Trump announced he would be hiking tariffs on Canadian goods by an additional 10 percent and terminated all trade talks following what he called a “fake” anti-tariff ad campaign that featured the late ex-president Ronald Reagan.
When asked whether he would meet with Carney at the Asia-Pacific Economic Cooperation (APEC) summit he told reporters on Air Force One: “I don’t want to meet with him, no.”
“I’m not going to be meeting with him for a while… One of the most difficult countries to deal with has been Canada, as much as I love Canada itself and the people of Canada,” Trump added.
Trump did not confirm when the tariff hike is set to begin.
Speaking on the sidelines of a regional summit in Malaysia on Monday, Carney said he ready to resume talks with Trump following the row.
“We stand ready to sit down with the United States, myself with the president, my colleagues with their colleagues, when the US is ready to sit down,” Carney told reporters.
Carney said he had not had any contact with the US president in Kuala Lumpur.

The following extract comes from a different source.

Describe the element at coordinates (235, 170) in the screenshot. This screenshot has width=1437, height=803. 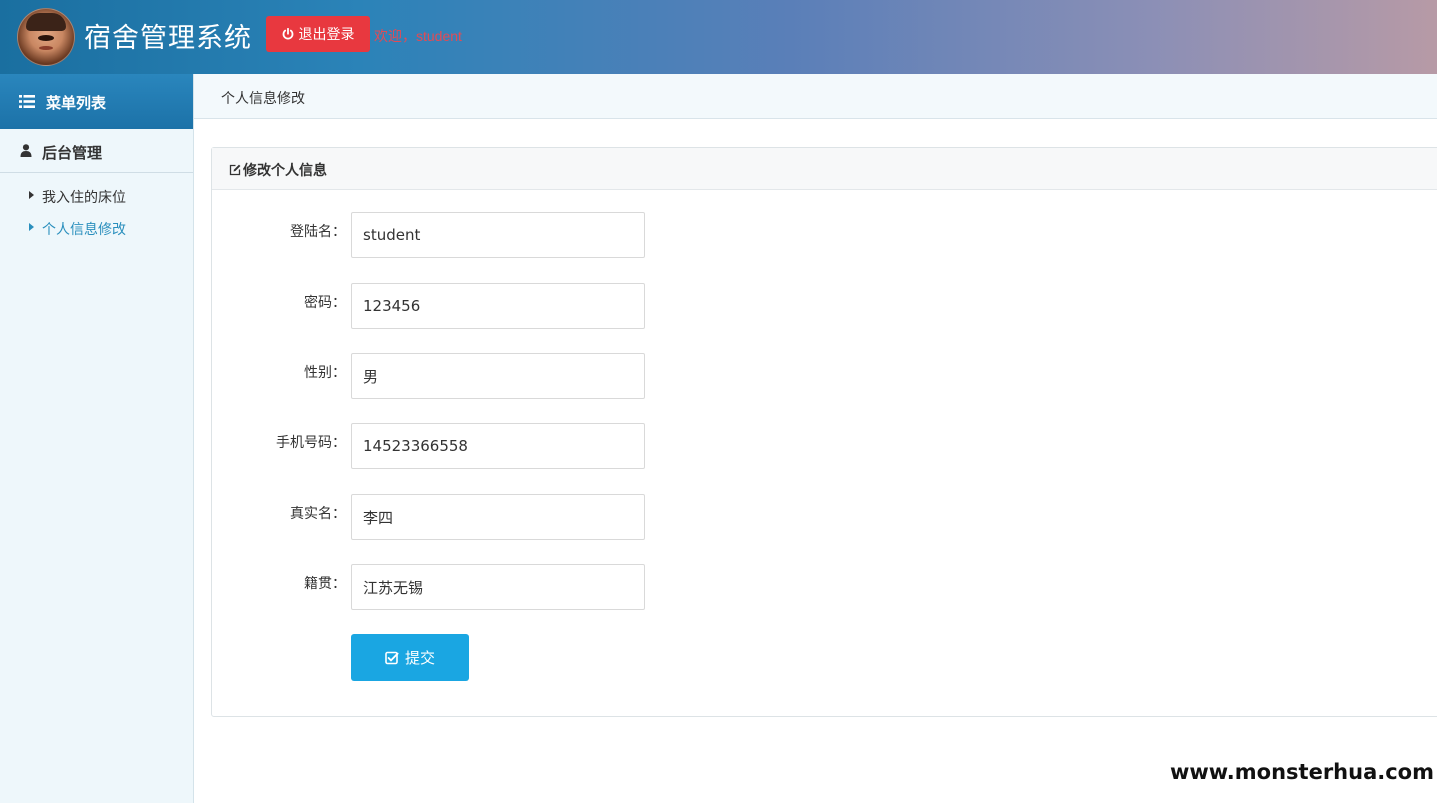
I see `edit-icon` at that location.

But added that he had agreed to meet Chinese President Xi Jinping, with both men due at an Asia-Pacific Economic Cooperation (APEC) summit in South Korea on Wednesday.
Carney said talks with Xi would include their “commercial relationship, as well as the evolution of the global system”.
Trump’s global sectoral tariffs — particularly on steel, aluminium, and automobiles — have hit Canada hard, forcing job losses and squeezing businesses.
“We had made considerable progress on a supplement to the trading relationship that we had,” Carney added, referring to US trade talks, including “considerable progress in the areas of steel, aluminium, and energy-associated areas as well”.
The ad from the Canadian province of Ontario used quotes from a radio address on trade that Reagan delivered in 1987, in which he warned against the ramifications that he said high tariffs on imports could have on the US economy.
It cited the Republican icon as saying “high tariffs inevitably lead to retaliation by foreign countries and the triggering of fierce trade wars.” The quote matches a transcript of his speech on the Ronald Reagan Presidential Library’s website.
The Ronald Reagan foundation wrote on X on Thursday that the Ontario government had used “selective audio and video” and that it was reviewing its legal options.
Ontario said it would pull the offending anti-tariff ad on Monday so that negotiations could resume.